Nokre salmar (Some Hymns) was the first Nynorsk hymnal. It was published anonymously by Elias Blix. The volume was first issued as smaller booklets, with the first in 1869, and then in 1870 and 1875, and then in an expanded version in 1883 published by Det Norske Samlaget. On March 4, 1892 Nokre Salmar was authorized for use in public worship, and these Landsmål hymns were then incorporated into Landstad's hymnal as nos. 635 to 791.

In 1908, the Liturgical Readings and Agenda for the Church of Norway (Tekstbok og altarbok for den norske kyrkja) in Peter Hognestad's translation was authorized for public use. In addition, the litany and pulpit hymns were also authorized, and in later editions these were added in what was known as the "Blix Supplement" as nos. 785 to 791.

The first churches to adopt Blix's hymnal were Ranem Church and Skage Church in the parish of Namdal in Overhalla Municipality in 1892. By 1901, 76 parishes had done so, and this number grew to 266 by 1914 and to over 500 by 1926. In many places there were disagreements about the Blix Supplement. An 1892 resolution created a basis for many parishes to not use the Blix Supplement. In 1926, a royal resolution was adopted that those using Hauge's and Landstad's hymnals should also use the hymns in Nokre salmar.

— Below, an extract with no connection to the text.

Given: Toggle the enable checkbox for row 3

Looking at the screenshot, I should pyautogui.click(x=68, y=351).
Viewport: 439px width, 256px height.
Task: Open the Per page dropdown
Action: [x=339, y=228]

However, by that time Landstad's revised hymnal and the Nynorsk hymnal had already been adopted.

==Early editions==
- Booklet I was published in 1869 and contained 13 hymns, of which four were newly written and nine were translated.
- Booklet II was published in 1870 and contained 27 hymns, of which 10 were newly written and 17 were translated.
- Booklet III was published in 1875 and contained 17 hymns, of which 14 were newly written and three were translated.

The second edition was published in 1883 and contained 68 hymns, of which 39 were newly written and 29 were translated.

The third edition was issued in Bergen in 1887 and had the same contents as the second edition, the only difference being that it was printed in an Antiqua typeface instead of Fraktur.

The fourth and fifth editions, which were authorized for church use in 1892, contained 150 hymns. The books were also printed as a supplement to Landstad's hymnal containing 157 hymns; the last seven of these were the litany and pulpit hymns.